Zscaler Application Profiler (ZAP)

ZAP is a free web tool which is simple to use and includes a very effective data base. All you need to do is type the apps name and you will know whether and to what extent an app is safe to install.

ZAP gives an app a numeric score for security and privacy, and separately indicates risk involved in 4 areas: Authentication (how safe are your passwords and username, if they are encrypted or not), Metadata (if app leaks data that can be used to identify your phone), Personal identifiable information leakage (how safe is your personal data) and exposed content (does it tracks users).The tool is an effective way to identify rogue and unsafe apps before you install them.

Check App permissions

If you are conscious about your privacy, you must take a look at permissions app asks for. Most of us tend to ignore this aspect and treat it like tedious terms and conditions pages, and for good reason. At first glance, you will be puzzled with instructions an app asks for, because it may seem baseless but might be a perfectly reasonable request.

Developers have been piling more and more permission with apps, and often there are permissions which they don’t need. An app might be asking your location data, and it might be for ads and other harmless stuff, but gives it the right to track your phone. While this is entirely possible, but you can be assured for all popular apps as the developers can’t get away with it for long. It is lesser known apps, especially which you download from third party app stores that you need to be wary of and examine thoroughly.

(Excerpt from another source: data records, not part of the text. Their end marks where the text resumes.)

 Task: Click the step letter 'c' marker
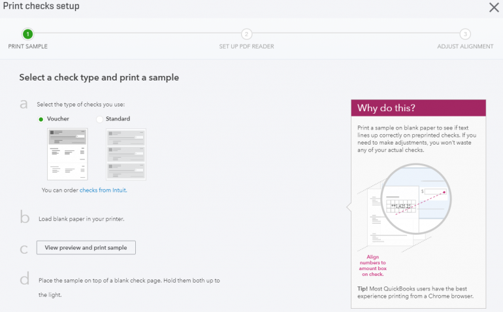click(x=24, y=249)
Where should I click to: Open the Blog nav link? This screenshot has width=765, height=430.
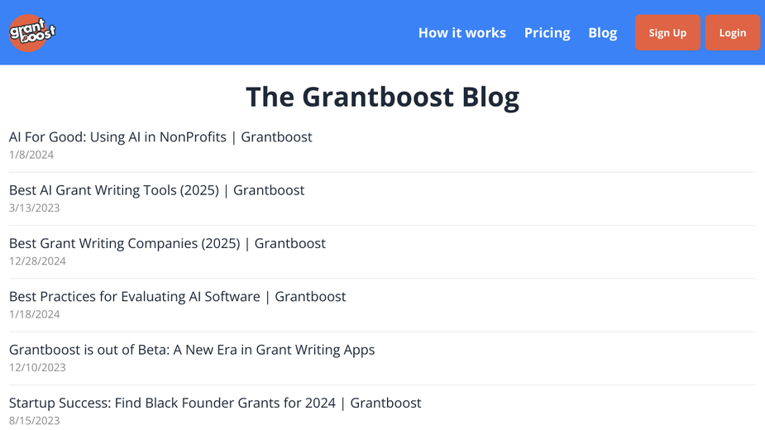tap(603, 33)
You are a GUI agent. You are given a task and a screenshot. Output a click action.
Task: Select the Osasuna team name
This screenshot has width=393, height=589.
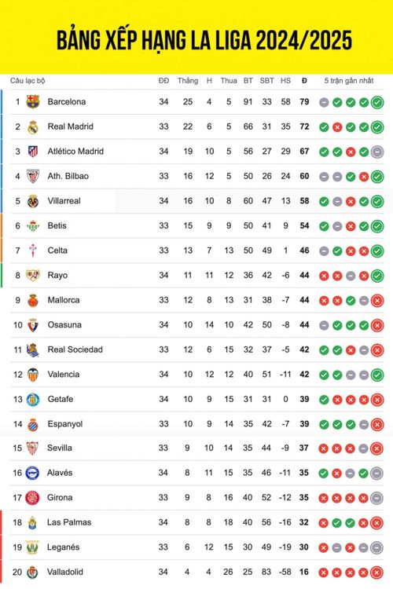coord(64,325)
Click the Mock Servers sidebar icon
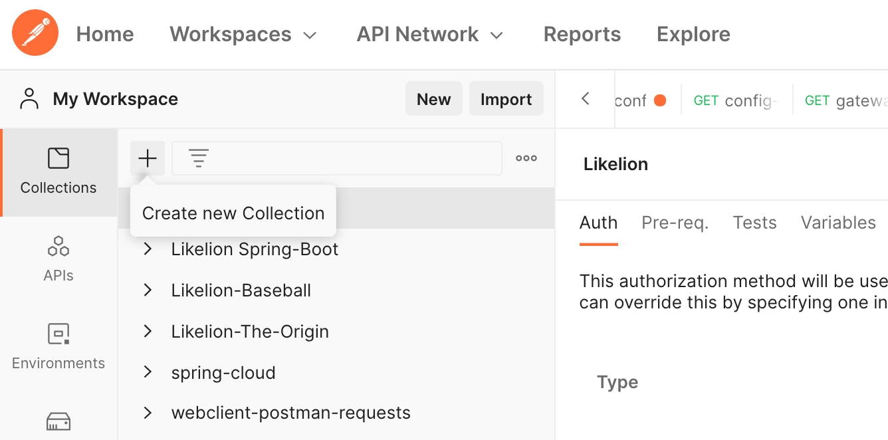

You can also install apps like PermissionDog to keep a check on app permissions and to see what permissions apps are using in the background. Android M will further improve things my bringing granular control for app permissions, which you have already installed.

Reviews and Reputation

Before installing an App check how many times it has been installed, how many reviews it has got and what is its average rating. If an app has got just 10 to 20 installs and perhaps several positive reviews, it might be a waste of your time. If possible, stick to apps made by known developers or known companies like Google, Microsoft, etc.

Third party App store

Most malicious apps come from third party app stores. We hear of infected apps on Playstore every now and then, but Google is actively working in the background to remove all such threats. If you download form a shady app store and have weird notifications sprawling all over your notification shade, you need to get rid of the app as soon as possible.

Android offers to scan apps whenever you add from unknown sources. You should grant Google the permission to do so.

Conclusion

No software is completely risk free, but if your chances of running into trouble will be minimal. If you are using popular apps, your safety is pretty much covered, but if you are conscious about your privacy, dig deeper in those app permissions.